Le Bon’s paranoia around collective politics continues to inform policing today and encourages officers to view protesters and dissidents as objects to be controlled, rather than as subjects expressing their rights as human beings.
The authoritarian bias built into policing allowed cops to be instruments for the worst state violence and atrocities of the 20th century. In Germany, rather than building a new system from scratch, the Nazis turned the existing Weimar Police into a genocidal force. When he came to power in 1933, Adolf Hitler assured his support among police officers by increasing both their budgets and their capacity for social repression.
Almost a century later, the recent events in the US show that every ostensible liberal democracy has failed to resolve police violence against civilian populations. In cities as disparate as New York and Johannesburg, police services are empowered to use military-grade equipment and counter-insurgency tactics honed in warzones to enforce order.

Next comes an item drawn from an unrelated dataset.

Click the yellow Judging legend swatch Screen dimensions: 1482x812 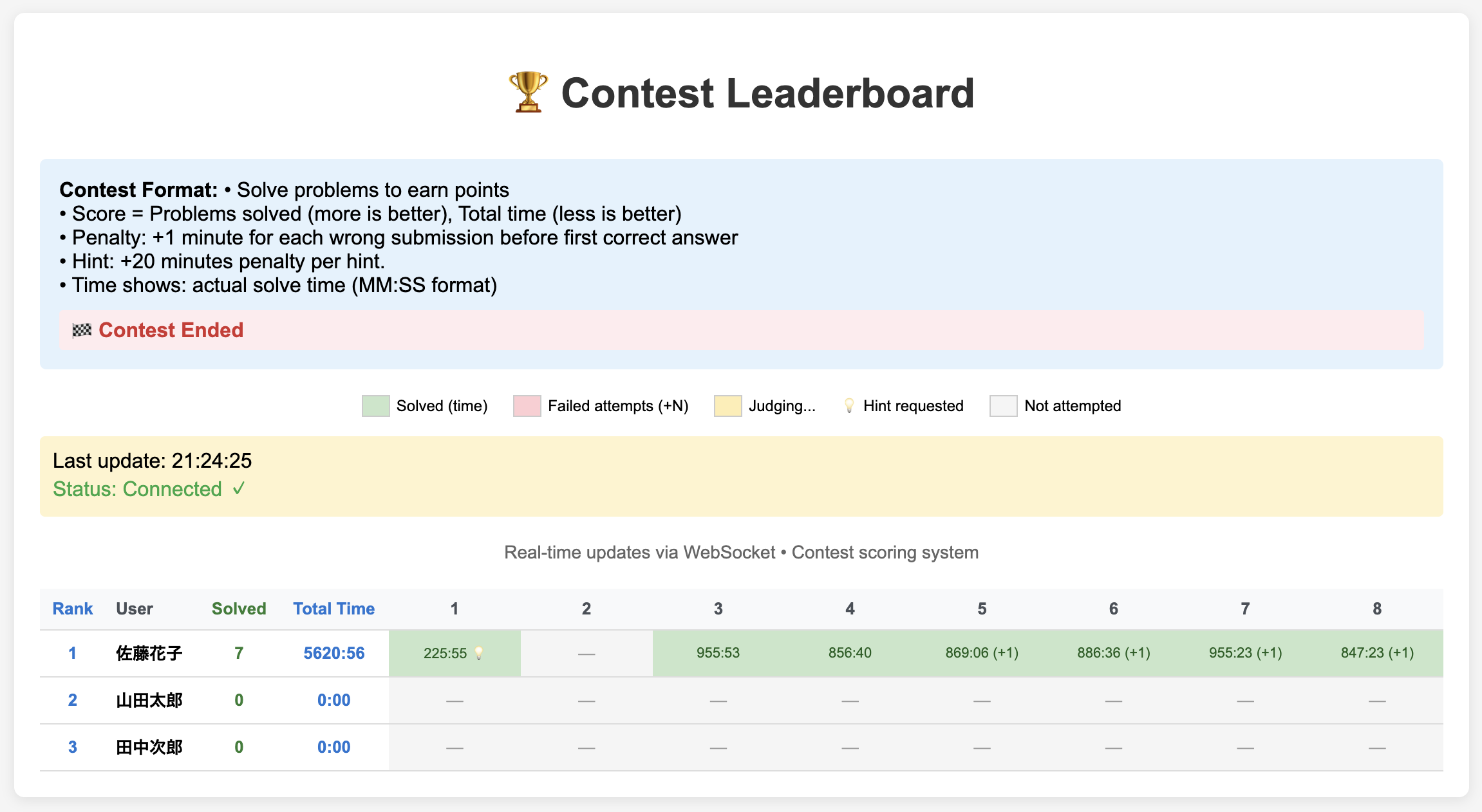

While other social institutions fall into underfunded neglect, police departments are richly supported in endless “wars” on crime, drugs and terror. The expansion of police powers has been fuelled by conservative ideologies around disorder and “broken windows” policing, which regulates space and society “appropriate for capital, targeting the poor, people of colour, queers, trans and gender-nonconforming people, immigrants, the homeless and youth when their existence is not conducive to the accumulation process”.
Despite pro-police public relations exercises and a media that often uncritically romanticises cops, the business of policing remains fundamentally fixed on patrolling segregation, inequality and illegitimate hierarchies.